Brushless DC (BLDC) motors are widely used for high performance industrial applications such as in the areas of supervised actuation in aerospace and guided robotic manipulations, numerically controlled machine tools, and hybrid vehicles where high torque and precision control are required. This is mainly due to their wide bandwidth speed and torque control loops, compactness, high torque-to-weight ratio, and virtually maintenance free operation by comparison with conventional DC types. Furthermore, for high torque applications, BLDC motors current control is accomplished through pulse width modulation (PWM). This efficient method of power transfer provides a wide range of continuous power output in servo-amplifier operation.
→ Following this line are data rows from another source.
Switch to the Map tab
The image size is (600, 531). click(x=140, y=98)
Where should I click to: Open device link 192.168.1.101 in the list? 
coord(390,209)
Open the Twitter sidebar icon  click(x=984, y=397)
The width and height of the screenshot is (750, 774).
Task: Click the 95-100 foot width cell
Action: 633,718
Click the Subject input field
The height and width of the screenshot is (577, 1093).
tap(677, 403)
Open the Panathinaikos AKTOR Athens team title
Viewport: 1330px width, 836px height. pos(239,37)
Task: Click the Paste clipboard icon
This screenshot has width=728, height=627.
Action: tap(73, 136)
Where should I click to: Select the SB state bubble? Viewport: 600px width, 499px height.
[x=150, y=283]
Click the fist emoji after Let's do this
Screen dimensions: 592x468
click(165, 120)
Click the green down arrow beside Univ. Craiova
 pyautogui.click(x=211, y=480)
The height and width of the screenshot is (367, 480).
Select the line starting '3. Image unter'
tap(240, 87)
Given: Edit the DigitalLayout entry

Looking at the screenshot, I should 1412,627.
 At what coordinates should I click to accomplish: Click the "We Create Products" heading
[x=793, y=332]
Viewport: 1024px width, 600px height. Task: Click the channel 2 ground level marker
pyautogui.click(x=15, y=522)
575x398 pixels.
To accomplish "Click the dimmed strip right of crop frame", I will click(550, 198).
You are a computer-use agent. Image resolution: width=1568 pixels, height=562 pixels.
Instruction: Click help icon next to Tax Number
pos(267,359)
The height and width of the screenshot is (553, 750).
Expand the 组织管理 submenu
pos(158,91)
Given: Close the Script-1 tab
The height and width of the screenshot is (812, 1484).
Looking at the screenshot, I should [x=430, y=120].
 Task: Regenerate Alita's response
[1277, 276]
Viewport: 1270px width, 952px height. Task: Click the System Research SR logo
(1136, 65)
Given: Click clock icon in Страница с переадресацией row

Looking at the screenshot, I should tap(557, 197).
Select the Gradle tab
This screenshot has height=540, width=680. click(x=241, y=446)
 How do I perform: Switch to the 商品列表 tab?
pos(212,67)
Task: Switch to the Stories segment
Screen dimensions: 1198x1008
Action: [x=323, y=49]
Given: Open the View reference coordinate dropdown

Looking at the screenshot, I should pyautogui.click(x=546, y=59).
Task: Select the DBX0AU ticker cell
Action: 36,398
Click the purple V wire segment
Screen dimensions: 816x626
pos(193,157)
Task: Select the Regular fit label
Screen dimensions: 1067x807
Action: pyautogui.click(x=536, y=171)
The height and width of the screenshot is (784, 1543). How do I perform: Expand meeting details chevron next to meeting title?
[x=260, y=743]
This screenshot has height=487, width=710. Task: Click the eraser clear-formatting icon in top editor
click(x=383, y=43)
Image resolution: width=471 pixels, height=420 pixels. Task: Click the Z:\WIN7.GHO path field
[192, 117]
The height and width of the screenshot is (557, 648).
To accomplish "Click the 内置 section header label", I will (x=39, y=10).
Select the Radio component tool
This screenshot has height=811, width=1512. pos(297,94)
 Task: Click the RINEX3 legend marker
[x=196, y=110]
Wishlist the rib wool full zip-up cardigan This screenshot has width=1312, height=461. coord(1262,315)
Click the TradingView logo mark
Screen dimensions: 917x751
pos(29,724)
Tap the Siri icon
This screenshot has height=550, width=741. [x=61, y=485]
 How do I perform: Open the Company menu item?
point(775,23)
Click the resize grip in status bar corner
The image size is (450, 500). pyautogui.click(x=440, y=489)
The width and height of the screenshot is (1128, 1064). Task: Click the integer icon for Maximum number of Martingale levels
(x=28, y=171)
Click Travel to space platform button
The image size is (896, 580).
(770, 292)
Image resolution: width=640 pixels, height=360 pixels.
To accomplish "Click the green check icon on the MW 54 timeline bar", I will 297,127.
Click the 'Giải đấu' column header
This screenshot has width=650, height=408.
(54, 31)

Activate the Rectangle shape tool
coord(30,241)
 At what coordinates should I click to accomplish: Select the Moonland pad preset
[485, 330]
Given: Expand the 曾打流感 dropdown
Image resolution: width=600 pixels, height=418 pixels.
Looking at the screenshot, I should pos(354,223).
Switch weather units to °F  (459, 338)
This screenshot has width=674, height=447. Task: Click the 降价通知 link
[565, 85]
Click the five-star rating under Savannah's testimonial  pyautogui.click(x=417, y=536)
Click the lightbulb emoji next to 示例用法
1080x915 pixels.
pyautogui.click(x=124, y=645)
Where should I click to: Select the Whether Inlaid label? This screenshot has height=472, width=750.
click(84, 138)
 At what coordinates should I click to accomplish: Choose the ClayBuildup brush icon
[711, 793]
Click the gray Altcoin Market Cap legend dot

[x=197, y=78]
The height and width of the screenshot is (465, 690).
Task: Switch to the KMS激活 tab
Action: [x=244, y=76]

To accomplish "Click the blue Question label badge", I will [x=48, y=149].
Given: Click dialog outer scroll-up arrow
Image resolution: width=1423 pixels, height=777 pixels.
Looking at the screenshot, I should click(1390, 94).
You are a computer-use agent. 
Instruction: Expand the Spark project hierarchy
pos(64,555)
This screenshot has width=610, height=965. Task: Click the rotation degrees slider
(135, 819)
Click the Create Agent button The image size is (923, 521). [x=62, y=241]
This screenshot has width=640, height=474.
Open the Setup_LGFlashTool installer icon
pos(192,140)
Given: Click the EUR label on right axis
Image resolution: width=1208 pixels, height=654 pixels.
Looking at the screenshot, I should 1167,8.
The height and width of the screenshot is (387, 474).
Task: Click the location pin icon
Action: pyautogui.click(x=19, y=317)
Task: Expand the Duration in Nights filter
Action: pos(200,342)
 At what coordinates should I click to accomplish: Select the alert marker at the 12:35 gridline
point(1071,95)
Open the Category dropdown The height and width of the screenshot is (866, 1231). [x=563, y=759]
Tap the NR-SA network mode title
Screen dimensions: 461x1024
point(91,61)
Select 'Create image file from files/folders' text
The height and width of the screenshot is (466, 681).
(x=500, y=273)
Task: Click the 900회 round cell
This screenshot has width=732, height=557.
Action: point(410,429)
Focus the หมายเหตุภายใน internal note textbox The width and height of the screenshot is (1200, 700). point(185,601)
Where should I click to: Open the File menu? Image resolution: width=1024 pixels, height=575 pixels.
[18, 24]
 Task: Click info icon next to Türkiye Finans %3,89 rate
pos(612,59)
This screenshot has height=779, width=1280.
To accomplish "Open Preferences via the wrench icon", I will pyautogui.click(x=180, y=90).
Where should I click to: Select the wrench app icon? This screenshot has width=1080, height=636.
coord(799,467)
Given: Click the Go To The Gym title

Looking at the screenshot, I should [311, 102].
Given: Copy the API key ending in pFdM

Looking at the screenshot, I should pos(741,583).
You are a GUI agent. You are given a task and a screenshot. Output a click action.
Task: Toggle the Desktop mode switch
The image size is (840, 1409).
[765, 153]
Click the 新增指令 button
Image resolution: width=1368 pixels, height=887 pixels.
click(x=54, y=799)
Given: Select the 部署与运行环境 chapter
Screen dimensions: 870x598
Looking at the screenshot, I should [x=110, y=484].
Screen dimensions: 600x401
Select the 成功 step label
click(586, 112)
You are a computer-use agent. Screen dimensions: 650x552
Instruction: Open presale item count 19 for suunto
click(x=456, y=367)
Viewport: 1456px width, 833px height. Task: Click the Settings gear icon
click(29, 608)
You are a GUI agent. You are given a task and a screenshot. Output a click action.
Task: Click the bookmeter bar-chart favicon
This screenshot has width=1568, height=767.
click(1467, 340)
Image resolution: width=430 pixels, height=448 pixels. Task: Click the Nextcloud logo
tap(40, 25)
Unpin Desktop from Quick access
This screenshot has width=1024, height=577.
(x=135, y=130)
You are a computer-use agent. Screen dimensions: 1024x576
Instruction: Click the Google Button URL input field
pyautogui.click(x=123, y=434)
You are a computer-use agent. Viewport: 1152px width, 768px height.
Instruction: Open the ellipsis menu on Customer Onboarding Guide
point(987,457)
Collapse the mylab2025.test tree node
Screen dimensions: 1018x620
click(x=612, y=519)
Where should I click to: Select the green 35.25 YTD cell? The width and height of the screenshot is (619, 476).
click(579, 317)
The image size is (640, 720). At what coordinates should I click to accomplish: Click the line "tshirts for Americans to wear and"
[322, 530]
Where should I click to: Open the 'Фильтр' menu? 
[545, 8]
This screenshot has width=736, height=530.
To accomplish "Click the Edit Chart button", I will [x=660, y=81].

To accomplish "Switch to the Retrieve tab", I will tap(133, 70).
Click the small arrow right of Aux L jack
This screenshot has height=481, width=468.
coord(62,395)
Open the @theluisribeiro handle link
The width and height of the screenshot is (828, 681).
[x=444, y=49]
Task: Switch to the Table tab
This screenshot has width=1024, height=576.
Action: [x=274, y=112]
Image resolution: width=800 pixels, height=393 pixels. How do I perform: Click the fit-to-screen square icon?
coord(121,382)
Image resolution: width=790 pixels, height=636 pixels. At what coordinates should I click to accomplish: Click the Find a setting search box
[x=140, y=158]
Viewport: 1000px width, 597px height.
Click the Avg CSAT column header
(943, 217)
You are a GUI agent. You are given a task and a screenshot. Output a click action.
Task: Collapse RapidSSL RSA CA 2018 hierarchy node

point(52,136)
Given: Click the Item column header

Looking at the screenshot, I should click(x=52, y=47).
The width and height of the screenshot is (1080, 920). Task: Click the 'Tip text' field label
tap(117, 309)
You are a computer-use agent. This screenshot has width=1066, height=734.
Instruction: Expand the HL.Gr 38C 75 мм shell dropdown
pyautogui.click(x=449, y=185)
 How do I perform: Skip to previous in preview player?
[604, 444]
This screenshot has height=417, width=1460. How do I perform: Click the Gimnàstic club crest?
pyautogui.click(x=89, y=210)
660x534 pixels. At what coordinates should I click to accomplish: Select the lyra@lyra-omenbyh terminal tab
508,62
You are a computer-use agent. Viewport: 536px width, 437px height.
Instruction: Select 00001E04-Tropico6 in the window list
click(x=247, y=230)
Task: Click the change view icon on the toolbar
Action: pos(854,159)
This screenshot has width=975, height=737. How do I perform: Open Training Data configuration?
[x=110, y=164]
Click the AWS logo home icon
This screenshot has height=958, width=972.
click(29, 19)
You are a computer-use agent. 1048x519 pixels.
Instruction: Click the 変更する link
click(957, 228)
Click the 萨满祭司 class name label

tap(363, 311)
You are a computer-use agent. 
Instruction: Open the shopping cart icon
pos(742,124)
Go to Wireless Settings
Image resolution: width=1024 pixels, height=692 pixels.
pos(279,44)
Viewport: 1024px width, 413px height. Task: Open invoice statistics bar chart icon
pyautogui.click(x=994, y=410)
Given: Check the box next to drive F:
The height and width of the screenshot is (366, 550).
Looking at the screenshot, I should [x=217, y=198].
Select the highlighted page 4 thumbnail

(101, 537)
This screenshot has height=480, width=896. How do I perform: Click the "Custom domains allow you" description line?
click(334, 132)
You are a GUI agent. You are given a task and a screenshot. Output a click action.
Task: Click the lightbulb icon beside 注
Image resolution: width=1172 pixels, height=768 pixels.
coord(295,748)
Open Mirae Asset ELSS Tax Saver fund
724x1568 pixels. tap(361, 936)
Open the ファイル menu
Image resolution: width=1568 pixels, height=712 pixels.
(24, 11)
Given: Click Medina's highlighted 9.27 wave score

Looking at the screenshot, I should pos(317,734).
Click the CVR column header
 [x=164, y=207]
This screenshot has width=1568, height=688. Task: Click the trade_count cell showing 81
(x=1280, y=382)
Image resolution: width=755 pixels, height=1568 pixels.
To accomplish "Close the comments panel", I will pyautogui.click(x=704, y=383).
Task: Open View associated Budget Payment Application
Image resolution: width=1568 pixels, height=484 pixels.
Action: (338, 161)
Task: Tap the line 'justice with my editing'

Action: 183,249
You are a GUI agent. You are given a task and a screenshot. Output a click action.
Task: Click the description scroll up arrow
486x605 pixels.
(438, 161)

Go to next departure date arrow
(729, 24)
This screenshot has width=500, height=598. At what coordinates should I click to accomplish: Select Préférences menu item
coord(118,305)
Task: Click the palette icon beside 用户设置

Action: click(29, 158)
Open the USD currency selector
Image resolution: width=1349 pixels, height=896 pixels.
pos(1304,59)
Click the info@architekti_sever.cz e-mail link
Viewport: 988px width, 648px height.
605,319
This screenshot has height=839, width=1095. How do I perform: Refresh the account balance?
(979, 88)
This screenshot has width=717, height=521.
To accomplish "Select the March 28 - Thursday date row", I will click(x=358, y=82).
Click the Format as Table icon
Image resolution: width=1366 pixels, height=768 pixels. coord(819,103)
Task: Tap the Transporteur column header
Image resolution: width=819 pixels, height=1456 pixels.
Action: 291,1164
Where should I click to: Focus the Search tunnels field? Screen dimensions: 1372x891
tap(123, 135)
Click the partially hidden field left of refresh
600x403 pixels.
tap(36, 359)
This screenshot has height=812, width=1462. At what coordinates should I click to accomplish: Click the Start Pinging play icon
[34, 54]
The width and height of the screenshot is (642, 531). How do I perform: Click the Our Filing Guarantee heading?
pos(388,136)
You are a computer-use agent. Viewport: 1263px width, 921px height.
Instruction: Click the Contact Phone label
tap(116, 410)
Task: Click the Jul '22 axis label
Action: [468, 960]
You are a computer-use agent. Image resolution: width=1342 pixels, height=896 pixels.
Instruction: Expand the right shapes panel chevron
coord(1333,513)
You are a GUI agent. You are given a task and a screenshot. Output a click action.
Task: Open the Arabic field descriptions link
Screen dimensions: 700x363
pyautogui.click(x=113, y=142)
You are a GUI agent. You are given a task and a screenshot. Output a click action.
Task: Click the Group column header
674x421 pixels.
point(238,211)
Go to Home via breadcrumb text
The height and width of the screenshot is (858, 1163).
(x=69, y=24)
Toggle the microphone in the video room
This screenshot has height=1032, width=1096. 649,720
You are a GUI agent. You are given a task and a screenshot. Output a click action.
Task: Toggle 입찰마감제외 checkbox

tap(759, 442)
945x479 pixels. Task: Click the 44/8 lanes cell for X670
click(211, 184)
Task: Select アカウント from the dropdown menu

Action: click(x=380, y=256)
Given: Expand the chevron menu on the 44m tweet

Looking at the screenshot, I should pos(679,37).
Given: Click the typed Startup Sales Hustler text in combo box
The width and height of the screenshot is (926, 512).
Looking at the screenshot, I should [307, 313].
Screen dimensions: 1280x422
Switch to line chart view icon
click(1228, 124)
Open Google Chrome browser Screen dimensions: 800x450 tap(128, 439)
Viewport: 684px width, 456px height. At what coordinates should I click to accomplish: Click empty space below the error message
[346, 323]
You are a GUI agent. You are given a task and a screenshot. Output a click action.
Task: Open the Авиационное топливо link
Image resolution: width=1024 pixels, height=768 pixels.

These drive systems, in which fast response insensitivity to parameter variations, quick recovery of speed from load impact are of critical importance, are usually controlled with conventional PID controllers. Consequently, proper selection and optimization of the PID parameters is necessary to avoid significant overshoot and oscillations in precision control applications. Tuning of these controllers is dependent on accurate models of the electromechanical system. Furthermore accurate modeling is also an issue in feasibility studies concerning system performance prediction and evaluation, via simulation, where new embedded drive systems are proposed. It is quite difficult to obtain an accurate system model for a physical process in terms of first principles or known physical laws as such models, in most cases, will be overly complex or even impossible to obtain in reasonable time. The complicated white-box modeling is due to the complex nature of many systems and processes and because of the unknown conditions such as saturation disturbances, parameter drifts, and noise which are unavoidable and cannot be mathematically expressed accurately. Therefore, system identification is a much more common
approach to start from measurements of the behavior of the system and the external influences on it and try to determine a mathematical relation between them without going into the details of what is actually happening inside the system.